Trump again took credit for the overturned ruling on Saturday, but defended his decision not to endorse a national abortion ban that has been popular with many anti-abortion advocates and traditional leaders. the teacher called. Instead, Trump has argued that the reversal of fish eggs means individual states should be allowed to set their own abortion restrictions, in a move seen partly as a response to concerns that stricter abortion laws have hurt Republicans tie and help the Democrats at the ballot box.

“Now it depends on the will of the people in each state. Some states will be more conservative, others will be more liberal. . . every voter has to follow their heart and do what is right, but we also have to get elected, because we have so much more.”

Today, white evangelicals make up a key group of voters in Trump’s support base. A Pew survey conducted earlier this year found that about four-fifths of white evangelical voters said they would vote for Trump if the election were held today. Trump also drew strong support from white Protestants and white Catholics, with 57% and 61% of both groups, respectively, saying they intended to vote for Trump.

Trump’s appearance on Saturday was aimed at eliminating that vote: “Christians go to church but they don’t vote that much. Do you know what power you will have if you vote? So you have to go out and vote, just this once. ”

“I don’t care, for four years, you don’t have to vote, okay? In four years, don’t vote, I don’t care,” he added.

As a former president, Trump is only eligible to complete one more term.

“Christians cannot sit on the sidelines,” Trump added. “If Joe Biden returns, Christianity will not be safe in a country with no borders, no laws, no freedom, no future. . . I think your religion will surely fall apart if you want to know the truth.”

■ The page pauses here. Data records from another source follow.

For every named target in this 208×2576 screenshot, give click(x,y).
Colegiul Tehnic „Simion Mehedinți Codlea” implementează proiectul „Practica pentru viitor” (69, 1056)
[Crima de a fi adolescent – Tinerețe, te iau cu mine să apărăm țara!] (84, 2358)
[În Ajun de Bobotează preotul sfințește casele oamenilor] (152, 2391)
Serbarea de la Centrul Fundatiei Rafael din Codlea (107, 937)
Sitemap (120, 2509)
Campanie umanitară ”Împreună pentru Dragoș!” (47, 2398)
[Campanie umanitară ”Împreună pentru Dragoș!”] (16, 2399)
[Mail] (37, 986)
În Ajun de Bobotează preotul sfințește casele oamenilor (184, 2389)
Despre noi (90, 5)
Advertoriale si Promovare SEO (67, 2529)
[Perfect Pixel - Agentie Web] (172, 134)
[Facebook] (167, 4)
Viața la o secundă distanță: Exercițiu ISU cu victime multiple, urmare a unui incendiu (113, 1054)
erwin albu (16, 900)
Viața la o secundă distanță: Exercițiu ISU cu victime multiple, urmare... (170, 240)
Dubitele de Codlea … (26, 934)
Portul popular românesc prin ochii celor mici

“Our loyalty is . . . to our country, our belief system and our creator,” Trump added, prompting shouts of “Amen!” From the crowd. “We do not answer to officials in Washington. We answer to God in heaven.”

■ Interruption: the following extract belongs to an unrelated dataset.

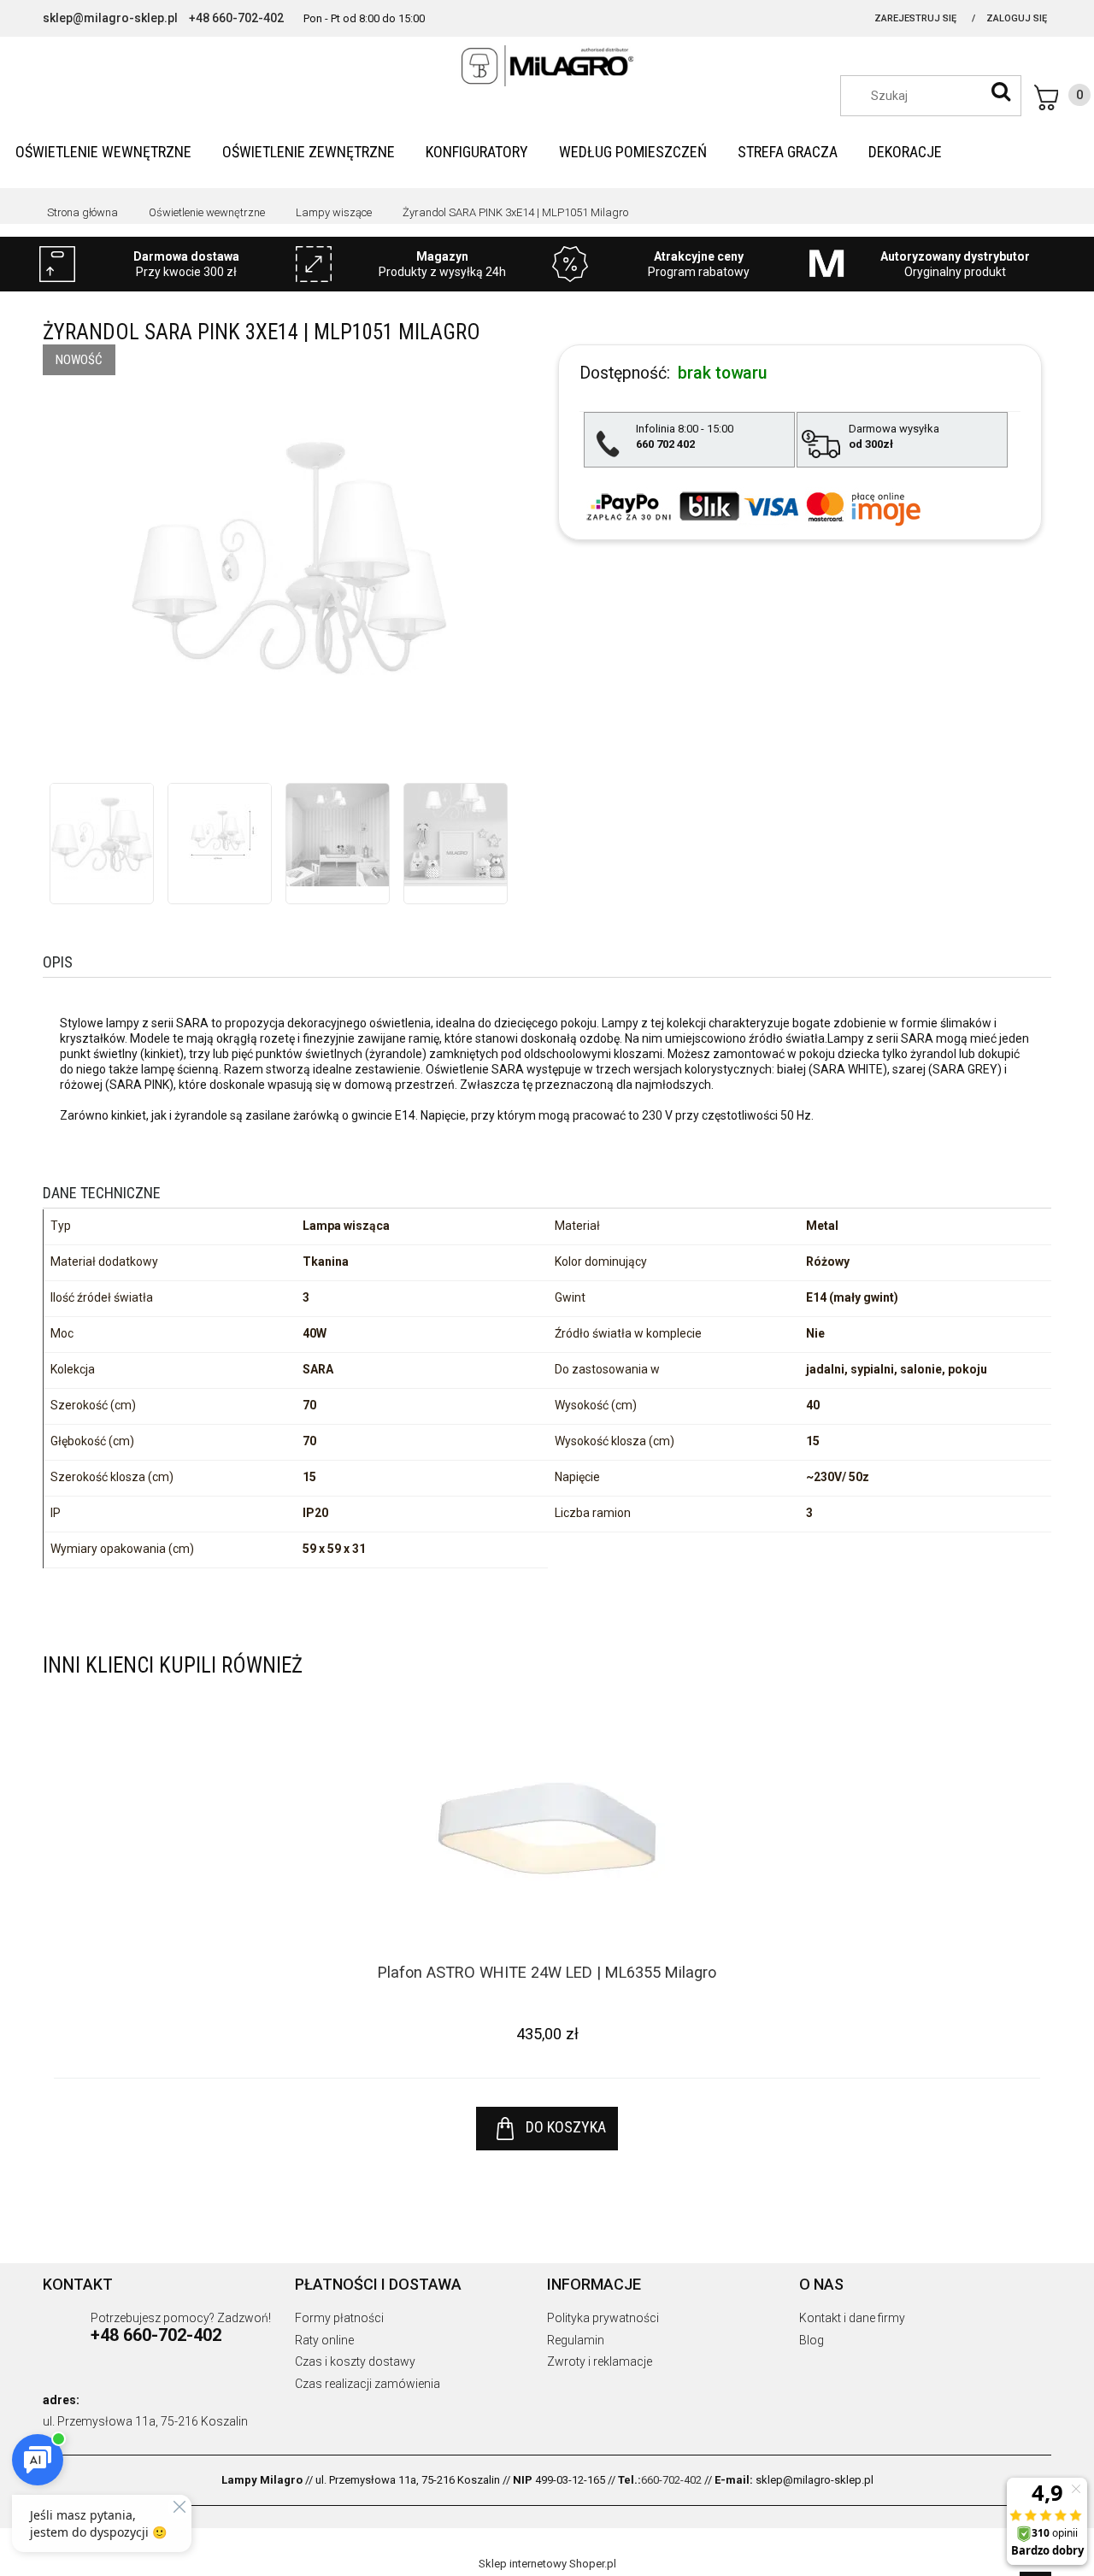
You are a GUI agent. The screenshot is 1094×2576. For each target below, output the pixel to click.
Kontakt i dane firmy (852, 2318)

A Biden campaign spokesman called Trump’s speech “incoherent” and “unsubstantiated,” adding that it “showed voters in his own words that he is a threat to our freedoms and is too dangerous to be allowed anywhere near the White House again.”

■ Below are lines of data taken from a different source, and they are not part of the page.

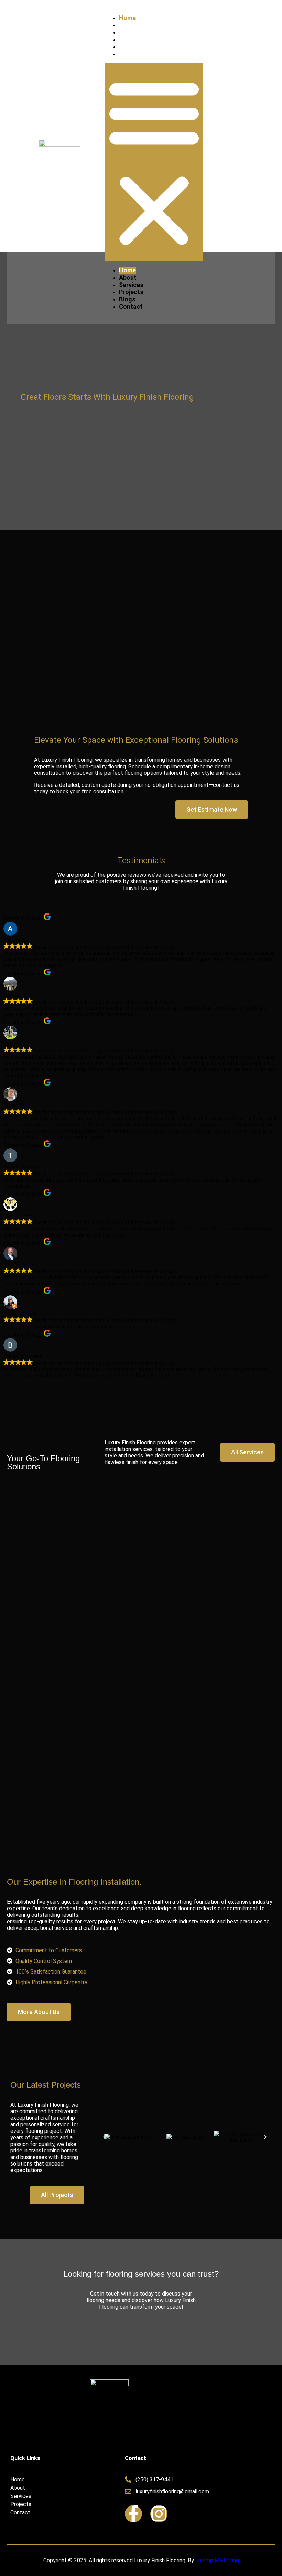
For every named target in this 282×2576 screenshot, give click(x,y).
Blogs (127, 46)
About (128, 25)
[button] (154, 162)
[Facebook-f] (133, 2513)
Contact (131, 53)
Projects (131, 39)
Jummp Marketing (217, 2560)
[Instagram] (158, 2513)
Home (127, 17)
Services (131, 32)
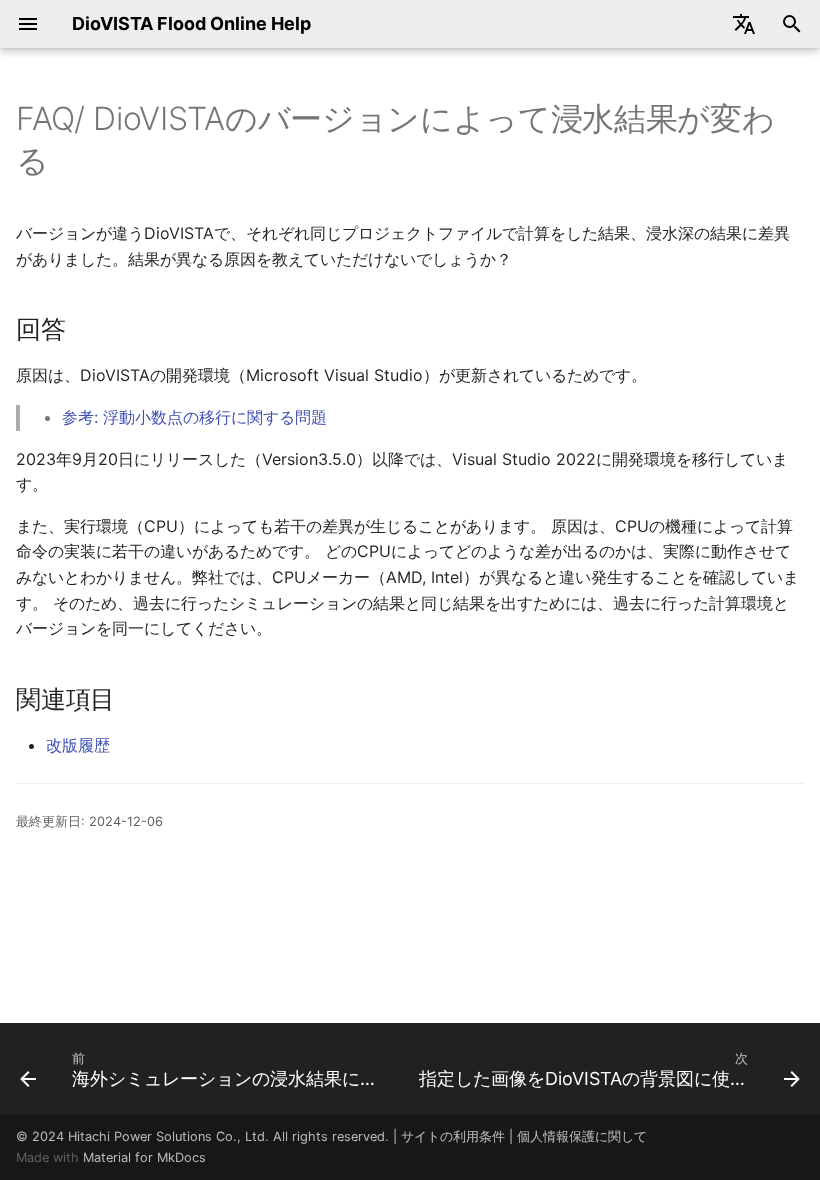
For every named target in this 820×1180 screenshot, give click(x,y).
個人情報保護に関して (582, 1136)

But conference attendees were largely enthusiastic about the former president, describing Trump as a man of faith who they believed would escape punishment for his alleged crimes and be released from prison. elected to another term at the White House in November.

“I can see how God protected him,” said Alfonso Talavera, a 59-year-old real estate agent from Maryland.

“Everything [Trump] been through, it’s a lot. . . he is the one protected by God. He is a loyal person. When he speaks, he goes to the gospel. . . and he also asked for prayers.”